En el marco del Día Mundial de la Vida Silvestre, ayer, más de 200 funcionarios de instituciones que aplican la Ley fortalecieron sus capacidades para enfrentar uno de los delitos ambientales más graves que enfrenta el país: el tráfico ilegal de fauna silvestre.


Cada año, más de 1.000 animales silvestres son extraídos ilegalmente de sus hábitats en Costa Rica para ser vendidos como mascotas, integrados a colecciones privadas o traficados hacia mercados internacionales. Este delito no solo afecta a especies emblemáticas, sino que debilita ecosistemas completos y alimenta redes de criminalidad organizada.

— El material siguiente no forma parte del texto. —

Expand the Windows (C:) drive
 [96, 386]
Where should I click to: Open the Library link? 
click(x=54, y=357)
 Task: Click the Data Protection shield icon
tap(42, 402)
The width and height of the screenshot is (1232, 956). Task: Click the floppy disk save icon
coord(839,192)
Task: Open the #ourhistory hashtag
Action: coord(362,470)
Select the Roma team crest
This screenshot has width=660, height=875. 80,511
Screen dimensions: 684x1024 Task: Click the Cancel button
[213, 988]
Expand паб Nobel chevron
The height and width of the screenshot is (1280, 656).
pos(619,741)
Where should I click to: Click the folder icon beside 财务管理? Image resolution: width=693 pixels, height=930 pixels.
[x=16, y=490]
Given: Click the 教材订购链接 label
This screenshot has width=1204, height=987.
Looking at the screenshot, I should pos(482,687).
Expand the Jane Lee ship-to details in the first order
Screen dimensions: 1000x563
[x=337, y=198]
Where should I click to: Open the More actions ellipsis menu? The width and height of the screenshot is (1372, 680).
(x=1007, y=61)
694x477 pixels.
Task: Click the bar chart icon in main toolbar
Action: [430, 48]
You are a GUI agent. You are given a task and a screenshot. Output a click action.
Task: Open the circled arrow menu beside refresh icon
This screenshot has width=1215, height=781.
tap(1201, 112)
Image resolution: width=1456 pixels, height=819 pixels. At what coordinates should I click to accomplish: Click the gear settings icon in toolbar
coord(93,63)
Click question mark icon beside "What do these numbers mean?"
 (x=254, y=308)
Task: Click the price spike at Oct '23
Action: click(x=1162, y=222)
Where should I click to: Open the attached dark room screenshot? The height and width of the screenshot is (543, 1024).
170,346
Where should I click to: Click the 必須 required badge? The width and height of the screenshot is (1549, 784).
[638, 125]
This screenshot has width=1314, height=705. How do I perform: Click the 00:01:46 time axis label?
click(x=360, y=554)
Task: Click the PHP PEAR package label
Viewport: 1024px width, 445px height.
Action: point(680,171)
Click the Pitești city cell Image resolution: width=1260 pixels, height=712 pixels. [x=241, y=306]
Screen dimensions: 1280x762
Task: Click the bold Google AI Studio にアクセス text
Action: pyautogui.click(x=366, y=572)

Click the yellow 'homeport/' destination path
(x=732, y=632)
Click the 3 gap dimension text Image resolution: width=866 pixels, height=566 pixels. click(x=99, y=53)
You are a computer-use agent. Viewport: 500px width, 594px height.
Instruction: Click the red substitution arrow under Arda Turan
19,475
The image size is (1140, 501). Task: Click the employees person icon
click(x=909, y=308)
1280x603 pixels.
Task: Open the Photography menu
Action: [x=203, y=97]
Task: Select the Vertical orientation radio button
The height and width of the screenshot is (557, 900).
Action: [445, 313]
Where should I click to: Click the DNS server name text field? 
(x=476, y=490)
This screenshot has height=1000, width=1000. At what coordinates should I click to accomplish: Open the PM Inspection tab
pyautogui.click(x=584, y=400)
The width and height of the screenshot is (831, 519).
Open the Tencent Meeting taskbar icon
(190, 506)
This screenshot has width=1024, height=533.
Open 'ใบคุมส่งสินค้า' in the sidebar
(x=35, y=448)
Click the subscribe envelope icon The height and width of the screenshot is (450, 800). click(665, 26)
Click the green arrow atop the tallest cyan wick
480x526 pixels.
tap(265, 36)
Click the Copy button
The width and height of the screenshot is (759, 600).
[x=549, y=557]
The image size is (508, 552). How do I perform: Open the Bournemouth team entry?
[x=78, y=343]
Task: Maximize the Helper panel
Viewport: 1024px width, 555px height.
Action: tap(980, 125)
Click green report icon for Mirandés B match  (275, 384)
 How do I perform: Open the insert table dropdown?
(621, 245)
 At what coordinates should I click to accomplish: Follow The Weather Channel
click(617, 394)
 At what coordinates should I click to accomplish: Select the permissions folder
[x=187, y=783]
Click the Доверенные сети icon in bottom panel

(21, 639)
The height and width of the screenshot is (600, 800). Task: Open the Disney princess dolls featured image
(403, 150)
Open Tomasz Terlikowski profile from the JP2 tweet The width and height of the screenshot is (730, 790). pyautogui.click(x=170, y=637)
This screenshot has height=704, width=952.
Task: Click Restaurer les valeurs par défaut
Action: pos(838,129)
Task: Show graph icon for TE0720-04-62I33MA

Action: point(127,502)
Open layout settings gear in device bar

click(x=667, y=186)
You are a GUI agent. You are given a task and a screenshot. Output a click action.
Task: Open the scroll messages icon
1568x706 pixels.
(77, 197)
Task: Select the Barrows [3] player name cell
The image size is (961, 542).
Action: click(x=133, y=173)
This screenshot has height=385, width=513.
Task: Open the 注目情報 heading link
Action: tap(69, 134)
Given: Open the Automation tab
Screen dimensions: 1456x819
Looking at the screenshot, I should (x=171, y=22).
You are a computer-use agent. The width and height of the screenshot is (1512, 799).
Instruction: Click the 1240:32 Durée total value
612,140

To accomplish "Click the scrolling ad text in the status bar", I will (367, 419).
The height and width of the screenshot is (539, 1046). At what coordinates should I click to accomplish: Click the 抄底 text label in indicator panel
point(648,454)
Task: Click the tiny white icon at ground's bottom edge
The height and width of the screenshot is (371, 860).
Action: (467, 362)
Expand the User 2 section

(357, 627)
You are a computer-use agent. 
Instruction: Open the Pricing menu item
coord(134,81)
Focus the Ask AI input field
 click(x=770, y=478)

La Comisión Nacional de Seguridad Ambiental (CNSA), en colaboración con Humane World for Animals, y en el marco del proyecto “Mejorando la Capacidad de Costa Rica para Combatir el Tráfico de Vida Silvestre”, ha desarrollado más de 20 actividades de capacitación especializada.

En estas jornadas han participado funcionarios de:

Policía de Fronteras
Fuerza Pública
Policía Turística
Servicio de Vigilancia Aérea
Servicio Nacional de Guardacostas
Organismo de Investigación Judicial
Ministerio Público
Servicio Nacional de Salud Animal
Correos de Costa Rica
Dirección General de Aduanas
Ministerio de Ambiente y Energía

Este esfuerzo representa uno de los procesos de fortalecimiento institucional más amplios realizados en el país para enfrentar los delitos contra la biodiversidad.

La CNSA ha consolidado un modelo de cooperación interinstitucional que articula al Poder Judicial y al Poder Ejecutivo, mediante la Fiscalía Ambiental, el Organismo de Investigación Judicial, el Ministerio de Seguridad Pública y el Ministerio de Ambiente y Energía.

Este grupo interdisciplinario ha promovido:

Atención integral de la delincuencia ambiental.
Uso eficiente de recursos humanos y financieros.
Intercambio estratégico de información.
Trabajo multidisciplinario para desarticular redes criminales.

El tráfico de vida silvestre no es un delito menor: es una actividad ilícita que genera altas ganancias y que impacta directamente la seguridad ambiental, la salud pública y la imagen internacional del país.

En el Día Mundial de la Vida Silvestre, Costa Rica reafirma que la protección de su biodiversidad es un compromiso de Estado.

Fortalecer la capacidad de investigación, persecución penal y control fronterizo es fundamental para frenar la extracción ilegal de especies que pertenecen al patrimonio natural de todos los costarricenses.

La biodiversidad no es mercancía. Es vida, es patrimonio y es futuro.